Hegel explores the connection between the finite and infinite notably in the section on “Determinate Being” in Book I of Science of Logic, and I think touching on it here might help us grasp what might be called the “Hegelian Hermeneutics” presented in this prologue (or perhaps “Hegelian/Buberian Hermeneutics”), for what is suggested is an effort to treat books as “true infinities,” as is necessary for them to be “houses of being” (we naturally treat languages like “true infinities,” do note, revisiting them and reusing the same terms anew, inexhaustible).

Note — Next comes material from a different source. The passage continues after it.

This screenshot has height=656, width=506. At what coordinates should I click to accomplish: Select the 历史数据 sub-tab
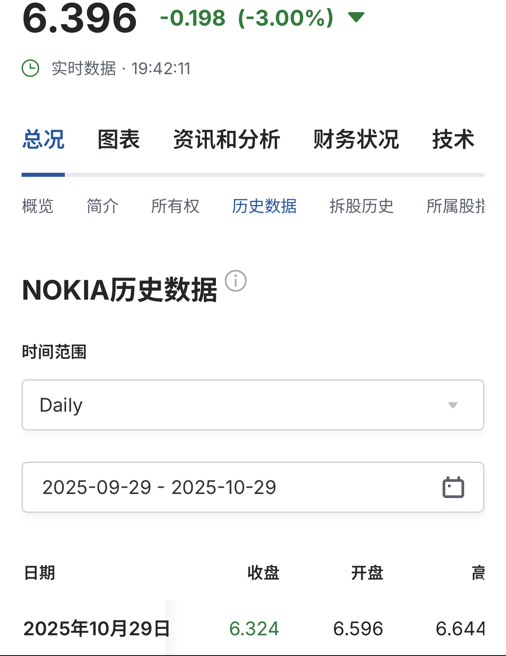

Hegel represents the difference between “spurious infinity” and “true infinity” with the following:

‘The image of the [spurious] process to infinity is the straight line […] [While] the image of true infinity, bent back into itself, becomes the circle, the line which has reached itself, which is closed and wholly present, without beginning and end.’⁸

It is helpful to consider all of Hegel’s work as an effort not to draw a line but to realize a circle, and in many respects the movements from A/A to A/B is a movement from a line trailing off into eternity to a circle which forever relates back on itself. This is a pretty wild effort though, for how do we determine what something “is” without determining it’s cause, and how do we determine the cause of something which is also its destination? What would it mean to think things which cannot be from “beginning to end” but as a “beginning/end?” Well, it would be to think an entirely new logic, and since logic applies to everything, this shift would be for everything to change. This is a daunting realization, but it is also a change in conditioning that would help us encounter You instead of an It. To treat someone as a You is to treat someone as an entire world, with its own beginning and end, while to treat someone like an It is to treat someone like he or she is expendable, which is to say as spurious. And indeed, if everything really “is” a “true infinity” (A/B), then it is “fitting” to treat life as You (“truth organizes values”).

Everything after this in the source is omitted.